Février 1934

Front populaire

Le 6 février 1934, suite à l’affaire Stavinsky et au limogeage du préfet Jean Chiappe, proche de l’extrême droite, les ligues d’extrême droite (Action française, jeunesse patriote, etc), les anciens combattants (les Croix de Feu nationalistes, l’UNC de droite et l’ARAC satellite du PCF) défilent dans les rues de Paris. Le PCF appela les ouvriers à manifester contre le gouvernement, contre la sociale démocratie et contre les ligues fascistes.

Les mots d’ordre anti-parlementaires, contre la République (la Gueuse), contre les voyous (du gouvernement), en soutien à Chiappe, mais aussi contre les Francs-Maçons, les juifs et les métèques ont permis de rassembler sur des bases très larges des organisations rivales. Leur but est de prendre d’assaut l’Assemblée Nationale. Des manifestants, rejoints par l’UNC, Solidarité française et l’ARAC, font basculer cette nuit dans l’émeute, les combats de rue et les incendies afin d’aller occuper l’Assemblée. On compte plusieurs centaines de blessés et plus d’une dizaine de morts.

* EXERCICES *
1 – Selon le texte sur le 6 février 1934, quel était le but des manifestants ?
2 – Recopiez le passage du texte sur le 6 février 1934 à partir des mots « Le 6 février » et jusqu’aux mots « les ligues fascistes. » inclus.

* EXTRAIT DES DONNÉES *
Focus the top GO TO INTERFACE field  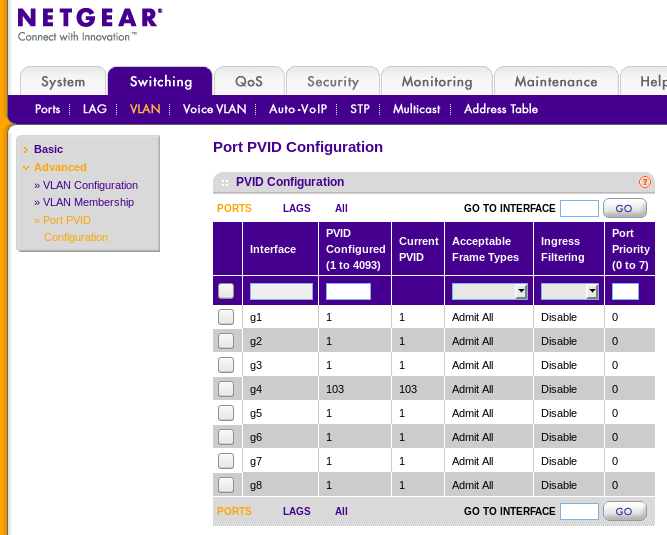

* RÉPONSES PAR EXERCICE *
1 – Prendre d’assaut l’Assemblée nationale.

2 –
Le 6 février 1934, suite à l’affaire Stavinsky et au limogeage du préfet Jean Chiappe, proche de l’extrême droite, les ligues d’extrême droite (Action française, jeunesse patriote, etc), les anciens combattants (les Croix de Feu nationalistes, l’UNC de droite et l’ARAC satellite du PCF) défilent dans les rues de Paris. Le PCF appela les ouvriers à manifester contre le gouvernement, contre la sociale démocratie et contre les ligues fascistes.